「事実質問」とクローズドクエスチョンの決定的な違い
結論から言ってしまうと、この質問は、「思い込み質問」です。
さらに具体的に考えてみましょう。「最近よく眠れてますか?」に対しての返答は「はい」か「いいえ」にまずは絞られますね。これも一見、答えが一意に絞られる事実質問に見えますが、実はこの質問には重大な問題点があります。
それは、「よく眠れていますか?」の「”よく”」の部分です。
たとえば先ほどの質問に対して、「よく眠れています」という答えが返ってきたとしましょう。しかし実は睡眠時間を詳しく聞いてみると、「4時間」だったとしたらどうでしょうか。日本人の睡眠時間の平均よりは低くなりますよね。
あなたがもし質問者であれば、(人によると思いますが)、だいたい6時間~8時間とかを想像した人が多かったのではないでしょうか。実際世の中には、睡眠時間4時間で「よく眠れた」と感じる人もいますし、「10時間ないと足りない」という人もいますよね。つまり、実際に回答者が「よく眠れている」と感じているとしても、質問者側が事前にイメージしていた「よく眠れている」姿とは、ズレている可能性があるのです。ちなみに同じ理由で「最近」のほうもNGです。

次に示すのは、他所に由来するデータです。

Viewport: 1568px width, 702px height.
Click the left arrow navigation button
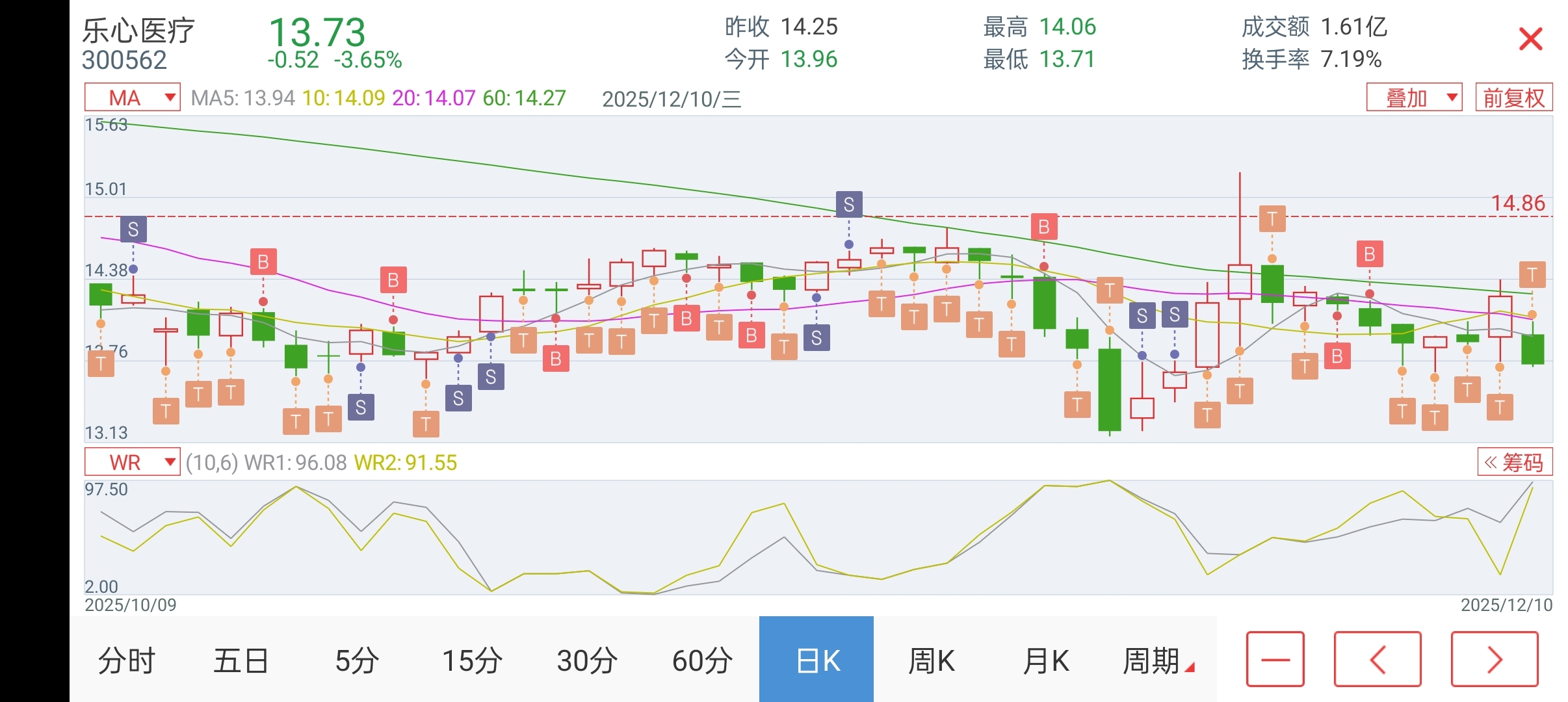pyautogui.click(x=1377, y=659)
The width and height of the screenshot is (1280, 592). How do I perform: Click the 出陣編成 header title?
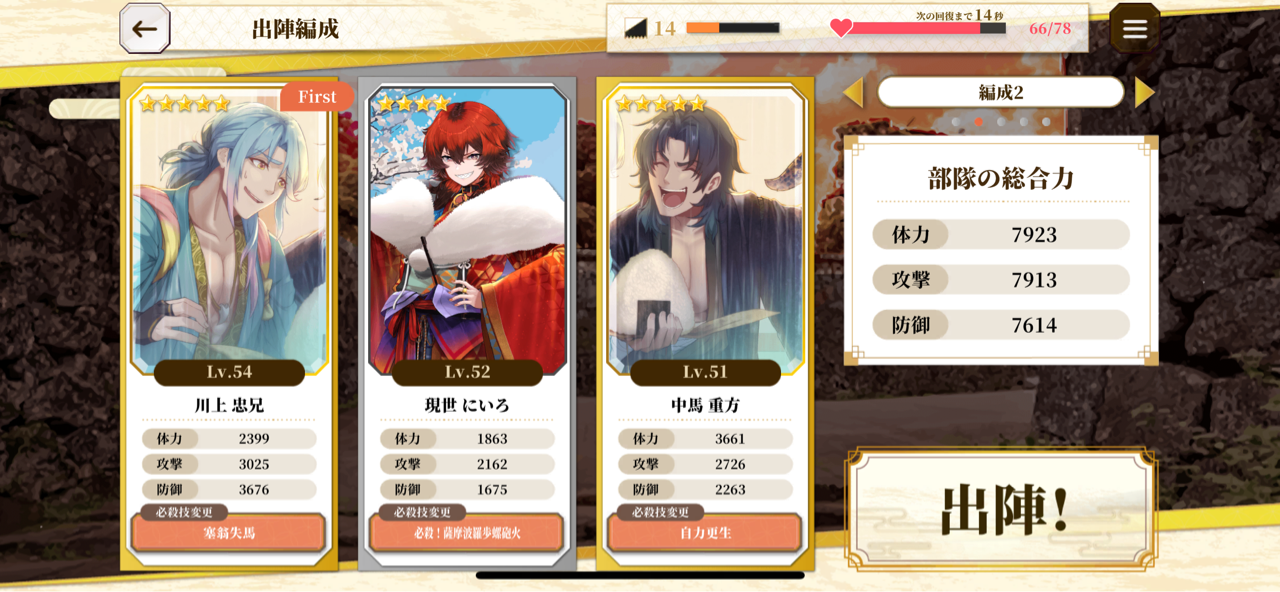(x=295, y=29)
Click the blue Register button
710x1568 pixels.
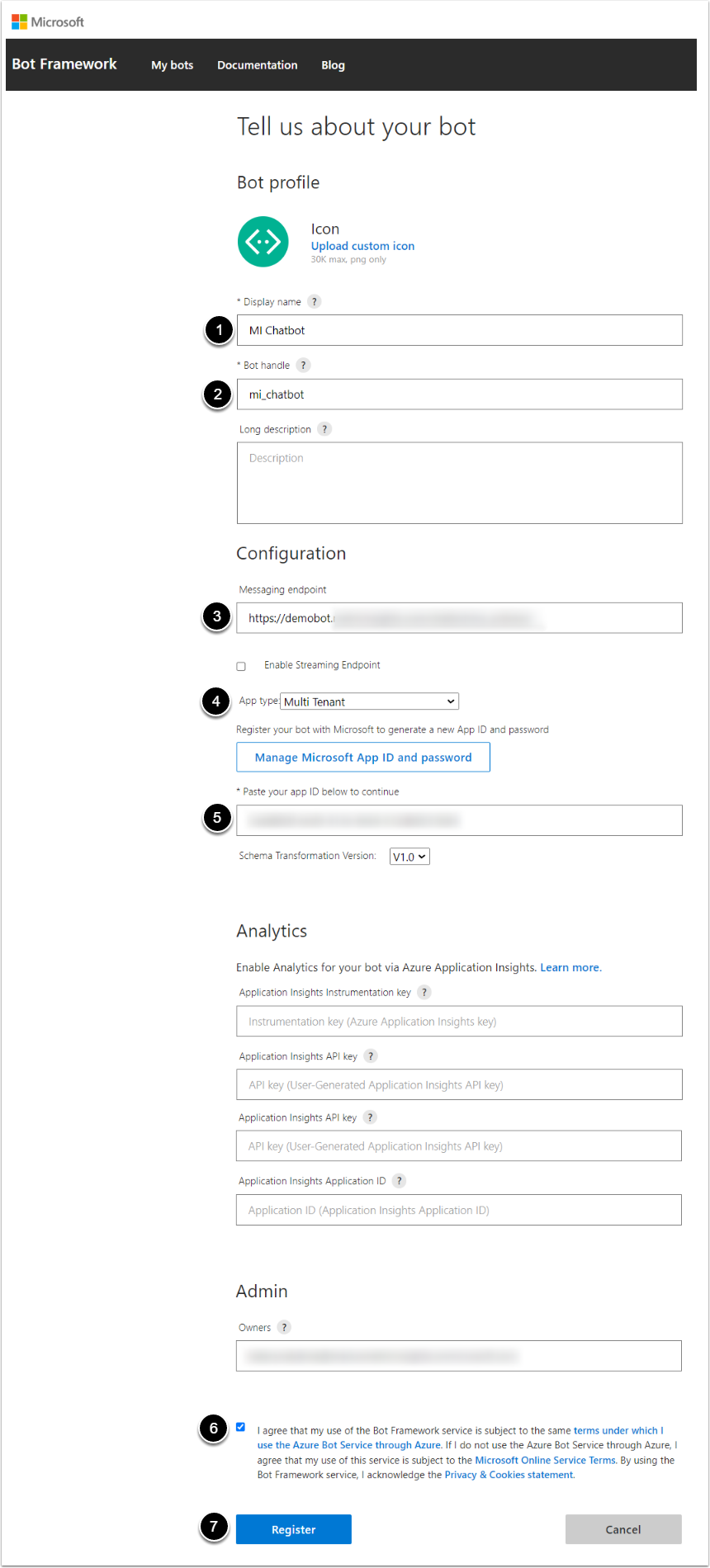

このような、「”よく”」などの「一般化された表現」の入っている質問は、質問者と回答者の間で、解釈のずれを引き起こします。クローズドクエスチョンの体裁をとっていても、事実質問にはなっていないのです。
こういった場合は、「昨日は何時間寝ましたか?」「一昨日は?」のように、答えが一意に絞られる質問=事実質問に言い換えれば、解釈のズレは起きません。
「事実質問」で解釈のズレを未然に防ぐ
本書で詳しく解説しますが、このような「思い込み質問」がダメなのは、第一に相手の「思い込み」を引き出し、「解釈のズレ」を生じさせてしまうからです。
このような質問を使ってしまうと、質問者と回答者の間に「会話のズレ」が起こります。そして、これに気づかずに話を進めてしまったときに発生するのが「会話のねじれ」です。この聞く側と聞かれる側の間に生じる「ねじれ」こそがコミュニケーション不全の正体です。そして実は、「なぜ質問」は、このねじれを引き起こす最も「たちの悪い」質問なのです。
賢い人は、事実に絞って質問をします。こういった場合は、「いつ」「どこ」「だれ」などの、5W1H(ただしWhyとHowは除く)を使って、事実に絞って具体的に質問する「事実質問術」を使います。「事実質問術」は、すべての「思い込み質問」に、解決策を提示するのです。
(本記事は『「良い質問」を40年磨き続けた対話のプロがたどり着いた「なぜ」と聞かない質問術』の一部を抜粋・調整・加筆した原稿です)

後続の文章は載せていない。